# [Your task]
Copy the passage of the Darija AI article that begins at "2. A high level" and stops after "in certain regions.", swapping "expensive" for "costly".
-- Source extract follows --
#AISprint Darija AI: A Community-Driven Platform for Moroccan Darija Translation Dataset - Minority Languages

#AISprint Darija AI: A Community-Driven Platform for Moroccan Darija Translation Dataset - Minority Languages

Ahmed Houssam BOUZINE's photo
·

11 min read

GitHub Repostory: https://github.com/ElhoubeBrahim/collect-darija

Platform Link: https://darijaai.mlnomads.com

With the recent advancements in human-like interactions achieved by Large Language Models (LLMs) worldwide, one crucial need for building these models in any language is the availability of high-quality datasets. These datasets must represent:

  1. The way native people use the language

  2. A high level of knowledge expressed in the language

  3. A careful curation to prevent harmful biases

This process is particularly challenging and expensive for minority languages spoken only in certain regions.
-- Source extract concluded --
-- Source material follows --
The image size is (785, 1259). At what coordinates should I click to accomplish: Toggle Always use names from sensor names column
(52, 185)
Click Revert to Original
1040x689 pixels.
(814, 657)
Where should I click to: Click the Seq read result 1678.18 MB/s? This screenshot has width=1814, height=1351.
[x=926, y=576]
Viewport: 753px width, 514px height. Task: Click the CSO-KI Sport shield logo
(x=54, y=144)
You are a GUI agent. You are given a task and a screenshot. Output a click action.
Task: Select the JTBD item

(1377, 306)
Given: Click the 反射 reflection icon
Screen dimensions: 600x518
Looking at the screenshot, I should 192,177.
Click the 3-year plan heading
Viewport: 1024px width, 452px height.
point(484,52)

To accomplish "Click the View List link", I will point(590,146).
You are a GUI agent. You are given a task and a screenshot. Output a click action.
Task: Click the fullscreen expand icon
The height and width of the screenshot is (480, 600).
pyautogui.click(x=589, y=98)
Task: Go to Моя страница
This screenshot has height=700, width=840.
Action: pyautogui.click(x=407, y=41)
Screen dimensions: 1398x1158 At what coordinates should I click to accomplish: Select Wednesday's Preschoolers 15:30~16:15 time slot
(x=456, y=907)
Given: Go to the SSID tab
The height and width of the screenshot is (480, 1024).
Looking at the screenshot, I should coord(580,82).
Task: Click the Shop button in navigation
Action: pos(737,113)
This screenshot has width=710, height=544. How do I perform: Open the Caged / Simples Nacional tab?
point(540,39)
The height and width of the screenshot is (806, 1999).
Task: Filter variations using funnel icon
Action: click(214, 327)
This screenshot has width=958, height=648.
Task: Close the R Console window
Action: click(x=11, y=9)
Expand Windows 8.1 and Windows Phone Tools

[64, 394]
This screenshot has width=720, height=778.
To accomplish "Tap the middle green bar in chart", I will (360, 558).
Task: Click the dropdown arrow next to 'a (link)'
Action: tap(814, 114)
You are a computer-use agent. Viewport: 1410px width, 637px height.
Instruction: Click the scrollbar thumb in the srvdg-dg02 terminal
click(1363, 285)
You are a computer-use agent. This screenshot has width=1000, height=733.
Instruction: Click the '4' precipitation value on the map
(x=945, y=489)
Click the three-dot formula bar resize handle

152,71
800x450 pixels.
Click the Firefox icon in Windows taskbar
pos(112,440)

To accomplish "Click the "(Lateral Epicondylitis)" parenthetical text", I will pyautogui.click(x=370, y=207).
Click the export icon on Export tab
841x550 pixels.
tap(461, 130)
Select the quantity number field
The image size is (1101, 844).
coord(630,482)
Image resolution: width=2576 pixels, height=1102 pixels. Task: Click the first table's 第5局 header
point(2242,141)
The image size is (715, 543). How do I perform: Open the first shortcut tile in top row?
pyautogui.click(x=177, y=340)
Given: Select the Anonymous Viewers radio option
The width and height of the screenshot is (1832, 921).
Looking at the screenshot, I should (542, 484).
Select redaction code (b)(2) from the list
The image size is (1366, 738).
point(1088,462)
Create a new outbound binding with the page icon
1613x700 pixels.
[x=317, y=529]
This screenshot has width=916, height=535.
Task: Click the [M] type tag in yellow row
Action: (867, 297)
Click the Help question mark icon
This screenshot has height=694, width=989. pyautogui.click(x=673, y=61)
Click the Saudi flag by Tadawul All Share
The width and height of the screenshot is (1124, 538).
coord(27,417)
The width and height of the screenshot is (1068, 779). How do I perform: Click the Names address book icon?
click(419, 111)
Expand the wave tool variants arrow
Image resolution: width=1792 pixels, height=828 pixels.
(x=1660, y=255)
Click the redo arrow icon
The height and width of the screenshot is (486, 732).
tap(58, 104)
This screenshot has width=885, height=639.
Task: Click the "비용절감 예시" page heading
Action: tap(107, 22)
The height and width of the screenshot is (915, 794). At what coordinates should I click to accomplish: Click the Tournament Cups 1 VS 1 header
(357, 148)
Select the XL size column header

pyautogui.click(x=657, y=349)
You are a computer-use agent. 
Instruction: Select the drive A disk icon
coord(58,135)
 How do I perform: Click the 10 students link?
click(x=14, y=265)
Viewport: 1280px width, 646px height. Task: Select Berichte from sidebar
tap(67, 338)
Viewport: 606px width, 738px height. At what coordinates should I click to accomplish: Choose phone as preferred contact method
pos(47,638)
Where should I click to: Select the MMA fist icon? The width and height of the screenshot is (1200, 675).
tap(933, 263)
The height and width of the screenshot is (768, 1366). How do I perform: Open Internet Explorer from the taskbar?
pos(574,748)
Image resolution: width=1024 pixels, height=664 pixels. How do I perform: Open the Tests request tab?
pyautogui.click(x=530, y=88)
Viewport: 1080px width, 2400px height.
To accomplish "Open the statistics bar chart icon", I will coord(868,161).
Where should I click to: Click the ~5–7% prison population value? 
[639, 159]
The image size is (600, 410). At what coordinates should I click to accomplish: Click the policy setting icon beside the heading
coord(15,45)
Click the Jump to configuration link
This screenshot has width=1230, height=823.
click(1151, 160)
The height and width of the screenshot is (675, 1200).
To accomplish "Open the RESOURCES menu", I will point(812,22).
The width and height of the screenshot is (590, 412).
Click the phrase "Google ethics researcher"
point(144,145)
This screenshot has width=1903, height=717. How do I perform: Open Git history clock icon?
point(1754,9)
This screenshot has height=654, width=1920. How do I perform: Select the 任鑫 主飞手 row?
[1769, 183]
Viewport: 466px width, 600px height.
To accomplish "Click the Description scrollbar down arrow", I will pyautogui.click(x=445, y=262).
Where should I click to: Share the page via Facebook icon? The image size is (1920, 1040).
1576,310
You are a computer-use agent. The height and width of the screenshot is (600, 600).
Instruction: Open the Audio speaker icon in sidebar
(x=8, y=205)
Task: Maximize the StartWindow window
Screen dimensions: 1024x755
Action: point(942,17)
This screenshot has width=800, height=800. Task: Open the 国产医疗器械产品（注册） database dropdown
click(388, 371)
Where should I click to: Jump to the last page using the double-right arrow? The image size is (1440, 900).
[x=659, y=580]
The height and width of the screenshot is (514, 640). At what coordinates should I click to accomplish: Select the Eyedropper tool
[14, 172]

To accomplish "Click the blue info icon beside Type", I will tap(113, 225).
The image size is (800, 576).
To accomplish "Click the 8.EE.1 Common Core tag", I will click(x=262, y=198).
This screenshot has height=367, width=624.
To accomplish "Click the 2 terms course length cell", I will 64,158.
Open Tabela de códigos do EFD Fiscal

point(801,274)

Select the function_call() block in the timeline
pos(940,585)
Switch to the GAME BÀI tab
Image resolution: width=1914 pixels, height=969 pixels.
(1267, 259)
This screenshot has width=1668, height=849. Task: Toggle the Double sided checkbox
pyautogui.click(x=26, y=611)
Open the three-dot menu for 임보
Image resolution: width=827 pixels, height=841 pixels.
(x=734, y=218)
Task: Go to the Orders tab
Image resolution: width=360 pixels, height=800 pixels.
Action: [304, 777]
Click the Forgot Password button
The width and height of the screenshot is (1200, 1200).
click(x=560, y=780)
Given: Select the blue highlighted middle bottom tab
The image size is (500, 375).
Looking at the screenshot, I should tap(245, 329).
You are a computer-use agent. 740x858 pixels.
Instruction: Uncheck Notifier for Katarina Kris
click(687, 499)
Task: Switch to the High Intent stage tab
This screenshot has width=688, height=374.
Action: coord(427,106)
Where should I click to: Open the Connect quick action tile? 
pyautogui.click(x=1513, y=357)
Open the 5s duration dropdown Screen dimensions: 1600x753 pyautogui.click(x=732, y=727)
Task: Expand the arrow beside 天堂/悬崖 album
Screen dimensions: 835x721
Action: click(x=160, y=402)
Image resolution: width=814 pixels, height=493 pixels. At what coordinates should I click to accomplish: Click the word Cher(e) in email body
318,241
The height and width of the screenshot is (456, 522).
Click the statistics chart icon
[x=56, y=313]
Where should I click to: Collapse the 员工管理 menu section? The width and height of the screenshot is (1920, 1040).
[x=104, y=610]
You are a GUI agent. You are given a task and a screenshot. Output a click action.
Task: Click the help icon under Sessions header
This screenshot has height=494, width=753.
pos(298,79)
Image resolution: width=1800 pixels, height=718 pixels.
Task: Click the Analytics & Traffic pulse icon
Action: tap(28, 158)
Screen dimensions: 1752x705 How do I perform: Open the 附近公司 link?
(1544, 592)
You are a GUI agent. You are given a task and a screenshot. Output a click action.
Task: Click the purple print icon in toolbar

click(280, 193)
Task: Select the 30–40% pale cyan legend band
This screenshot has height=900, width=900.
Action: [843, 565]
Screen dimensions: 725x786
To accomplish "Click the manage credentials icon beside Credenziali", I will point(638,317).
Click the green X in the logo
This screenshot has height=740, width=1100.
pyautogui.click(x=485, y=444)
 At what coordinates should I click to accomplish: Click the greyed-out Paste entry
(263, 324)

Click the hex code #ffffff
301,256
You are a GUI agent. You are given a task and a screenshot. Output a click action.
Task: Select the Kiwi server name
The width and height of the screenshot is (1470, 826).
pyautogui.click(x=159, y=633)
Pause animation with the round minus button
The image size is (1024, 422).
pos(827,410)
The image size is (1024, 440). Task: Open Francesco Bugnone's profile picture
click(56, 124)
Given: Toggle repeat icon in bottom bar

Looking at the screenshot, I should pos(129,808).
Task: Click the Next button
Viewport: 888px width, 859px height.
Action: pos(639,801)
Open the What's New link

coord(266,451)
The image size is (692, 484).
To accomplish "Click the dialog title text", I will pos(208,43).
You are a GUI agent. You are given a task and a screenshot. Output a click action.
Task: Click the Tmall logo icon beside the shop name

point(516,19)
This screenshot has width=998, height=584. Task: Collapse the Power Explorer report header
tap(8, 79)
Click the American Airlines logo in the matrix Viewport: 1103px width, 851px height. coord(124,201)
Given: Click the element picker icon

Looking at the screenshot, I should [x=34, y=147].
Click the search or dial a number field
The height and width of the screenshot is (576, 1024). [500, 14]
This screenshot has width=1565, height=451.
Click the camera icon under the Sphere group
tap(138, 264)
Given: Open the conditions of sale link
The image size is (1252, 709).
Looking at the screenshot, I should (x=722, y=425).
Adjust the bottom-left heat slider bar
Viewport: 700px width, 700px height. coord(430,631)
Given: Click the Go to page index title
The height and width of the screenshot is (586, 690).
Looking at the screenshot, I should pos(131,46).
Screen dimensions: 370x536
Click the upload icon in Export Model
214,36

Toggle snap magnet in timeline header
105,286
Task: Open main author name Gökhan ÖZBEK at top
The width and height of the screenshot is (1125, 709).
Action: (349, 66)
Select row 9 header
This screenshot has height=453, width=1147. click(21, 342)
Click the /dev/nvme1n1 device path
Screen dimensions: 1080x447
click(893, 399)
-- Source material concluded --
# [Answer to this problem]
2. A high level of knowledge expressed in the language

  3. A careful curation to prevent harmful biases

This process is particularly challenging and costly for minority languages spoken only in certain regions.